Tulum's tourism trust will relaunch the destination's wellness tourism offering at international fairs in Paris and Tokyo this September, betting on yoga, temazcal, and health-focused hotels to recover a global reputation it built years ago. The announcement frames an old strength as the answer to a present problem.
The plan was outlined by Edgar Palacios, coordinator of fairs and events at the Fideicomiso de Promoción Turística y Desarrollo Económico de Tulum. According to Palacios, the strategy is meant to position Tulum once again as a worldwide reference for health and relaxation travel, using infrastructure and services the destination already has rather than building something new. "We need to go back to promoting Tulum as a wellness destination, a health destination," he said.
A September debut at fairs in Paris and Tokyo
The relaunch is scheduled to be presented during September at international tourism fairs in the French and Japanese capitals, two markets where long-haul travelers with high spending power plan trips well in advance. Palacios said the effort forms part of the destination's broader international promotion strategy, aimed at travelers who organize vacations around health, rest, and contact with nature.
The timing matters. Tulum has spent much of the past year working to reverse softer hotel occupancy and a bruised public image, and operators have leaned on coordinated promotion campaigns to bring visitors back. Repositioning around wellness is a way to compete on something other than price, and to reach a traveler who books for an experience rather than a discount.
Yoga in roughly nine of ten Tulum hotels
Palacios said that around 90 percent of hotels in the municipality offer yoga as part of their value proposition, alongside temazcales, vegetarian menus, traditional cuisine, and other experiences built around physical, mental, and spiritual wellbeing. That figure is the practical core of the argument. The destination is not promising to create a wellness scene. It is promising to sell one that already saturates its lodging.
Yoga in Tulum ranges from sunrise sessions on the sand to multi-day retreats and teacher trainings that draw practitioners from North America and Europe. For many properties, a daily class is now a baseline amenity rather than a premium add-on, which is part of why the trust treats it as a competitive advantage rather than a niche.

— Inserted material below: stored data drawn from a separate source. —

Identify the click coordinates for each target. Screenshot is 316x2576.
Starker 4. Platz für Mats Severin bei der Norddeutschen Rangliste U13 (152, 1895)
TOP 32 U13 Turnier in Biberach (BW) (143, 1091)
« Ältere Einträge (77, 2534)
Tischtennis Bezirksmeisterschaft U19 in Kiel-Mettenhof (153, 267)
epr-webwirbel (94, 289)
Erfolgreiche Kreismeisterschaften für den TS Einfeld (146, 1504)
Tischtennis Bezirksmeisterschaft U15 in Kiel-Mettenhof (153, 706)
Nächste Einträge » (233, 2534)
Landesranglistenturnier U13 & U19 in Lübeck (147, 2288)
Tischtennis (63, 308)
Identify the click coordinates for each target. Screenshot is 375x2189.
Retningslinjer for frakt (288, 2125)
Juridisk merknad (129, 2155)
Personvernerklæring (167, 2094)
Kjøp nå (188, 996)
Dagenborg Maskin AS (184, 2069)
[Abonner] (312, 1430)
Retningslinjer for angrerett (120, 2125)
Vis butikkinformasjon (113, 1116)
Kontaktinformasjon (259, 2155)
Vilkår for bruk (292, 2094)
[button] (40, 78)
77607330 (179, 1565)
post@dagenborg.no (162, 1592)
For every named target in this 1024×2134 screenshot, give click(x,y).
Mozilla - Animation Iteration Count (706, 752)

The temazcal and what happens inside it
Of the elements named in the relaunch, the temazcal carries the deepest history. A temazcal is a low, domed sweat lodge with roots in Mesoamerican cultures, including the Maya communities of the Yucatán Peninsula. Volcanic or river stones are heated in a fire, then carried into the enclosed chamber, where water and herbs are poured over them to fill the space with steam.

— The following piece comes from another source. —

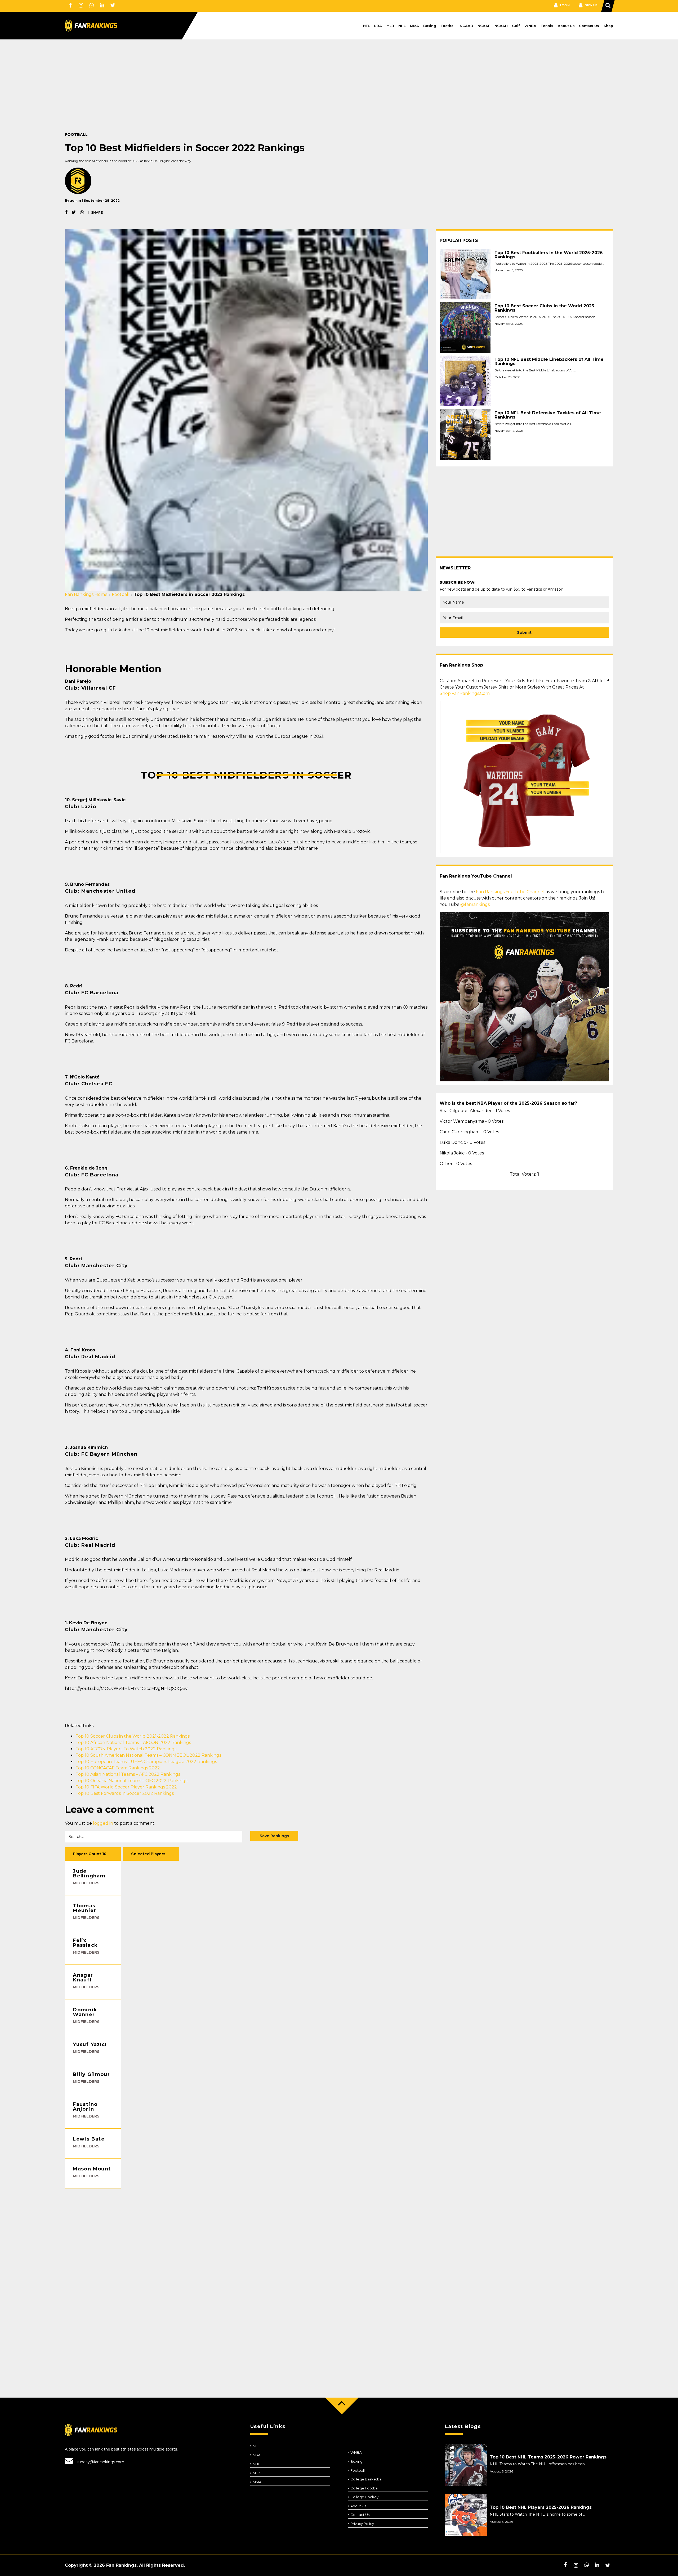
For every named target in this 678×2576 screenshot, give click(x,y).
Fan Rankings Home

The practice is traditionally a ritual of purification and renewal, not simply a spa treatment. A guide, sometimes a Maya healer, leads participants through cycles of heat, chant, and intention, and many ceremonies open with an offering to the fire. In Tulum the temazcal has become a fixture of the wellness circuit, which is exactly why authenticity has become a concern. Sessions run by families, cooperatives, and trained guides sit alongside diluted versions designed for quick photos, and the gap between the two shapes how visitors experience the ritual.

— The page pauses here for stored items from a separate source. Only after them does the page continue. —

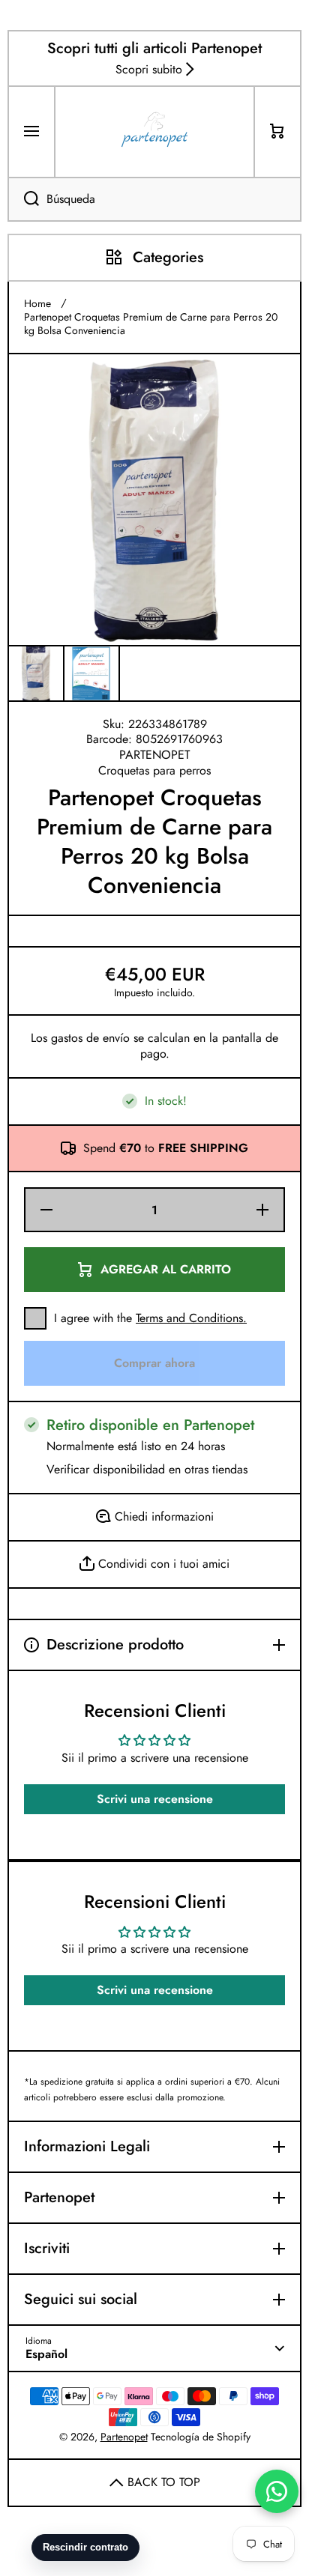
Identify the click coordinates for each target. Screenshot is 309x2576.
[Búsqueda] (23, 199)
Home (37, 303)
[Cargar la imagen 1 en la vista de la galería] (36, 673)
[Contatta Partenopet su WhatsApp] (276, 2491)
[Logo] (155, 132)
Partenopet (124, 2436)
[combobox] (155, 199)
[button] (277, 132)
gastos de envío (90, 1038)
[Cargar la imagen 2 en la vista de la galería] (91, 673)
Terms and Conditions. (191, 1318)
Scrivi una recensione (155, 1798)
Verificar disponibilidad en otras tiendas (147, 1470)
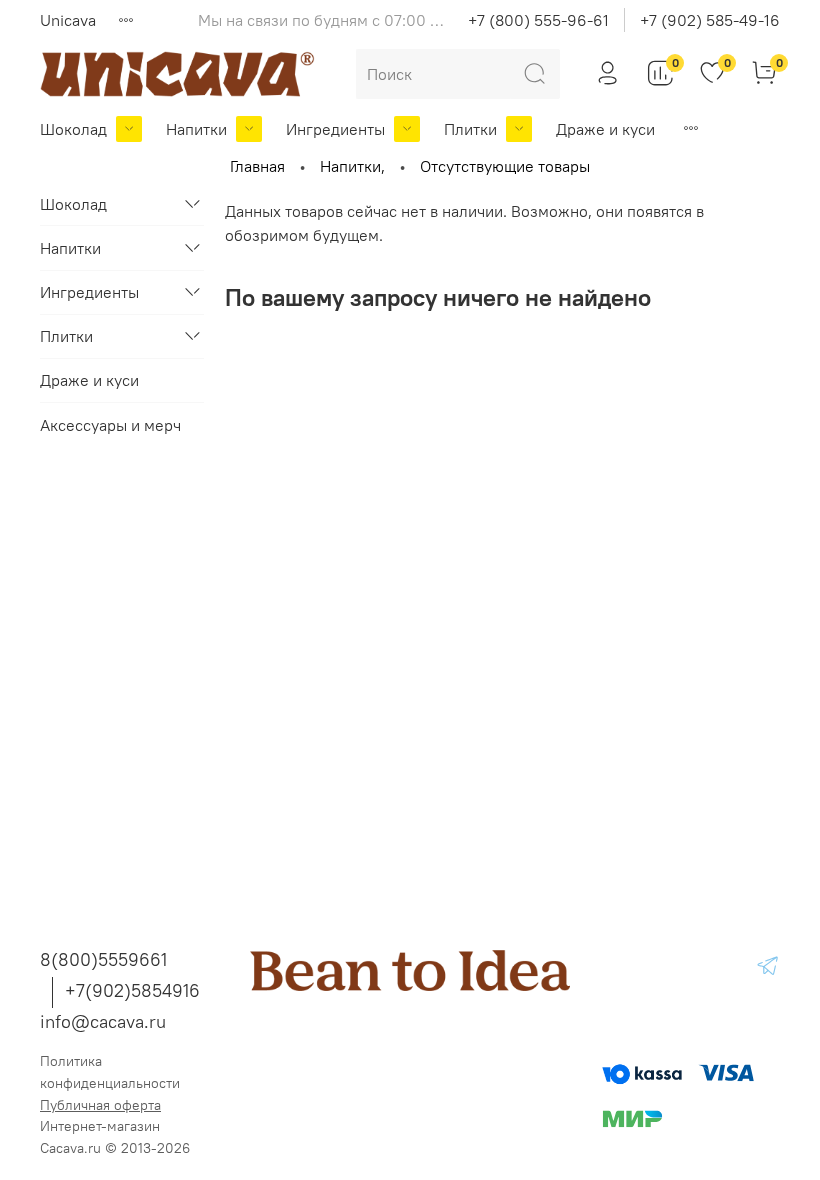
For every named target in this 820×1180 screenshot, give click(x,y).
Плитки (470, 129)
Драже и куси (605, 129)
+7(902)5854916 (132, 990)
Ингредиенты (335, 129)
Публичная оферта (100, 1105)
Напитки (196, 129)
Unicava (68, 20)
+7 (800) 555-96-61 (538, 20)
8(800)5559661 (103, 959)
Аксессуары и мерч (110, 425)
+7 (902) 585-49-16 (710, 20)
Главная (257, 166)
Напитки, (352, 166)
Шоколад (73, 129)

Why wellness tourism draws higher-spending travelers
Wellness tourism refers to travel organized primarily around maintaining or improving personal wellbeing, through movement, nutrition, rest, traditional practices, and natural settings. It is one of the fastest-growing segments in global travel, and Mexico has been among its leading markets. Figures cited by the Global Wellness Institute have placed Mexico as the top wellness travel destination in Latin America and among the highest worldwide, with international wellness travelers spending substantially more on average than conventional tourists.
That spending gap is the commercial logic behind the relaunch. A traveler who comes for a yoga retreat or a structured wellness stay tends to book longer, pay more, and return, which makes the segment attractive to a destination trying to lift occupancy without competing on the lowest rate. Tulum's mix of beach, jungle, cenotes, and a long association with conscious travel gives it raw material that few competitors can match.
The position Tulum wants to win back
For a stretch of the last decade Tulum was treated, in tourism marketing and travel press alike, as something close to a global capital of yoga and conscious travel. That status was never formalized, but it shaped who came and what they expected. The relaunch is an admission that the reputation has slipped, and a wager that the underlying assets are strong enough to recover it.
The harder questions sit beneath the promotion. Rapid growth, environmental pressure on the coast and cenotes, and a commercial scene that can blur the line between sacred practice and marketing have all complicated Tulum's wellness identity. Selling the destination as a place for health and rest works only if the experience on the ground matches the pitch made on a fair floor in Paris or Tokyo.
For now, the concrete details are limited to the September presentation and the two host cities. The trust has not publicly disclosed a budget for the wellness relaunch, the specific fairs involved, or how success will be measured. Those specifics will determine whether the campaign moves bookings or simply restates an identity Tulum already claims.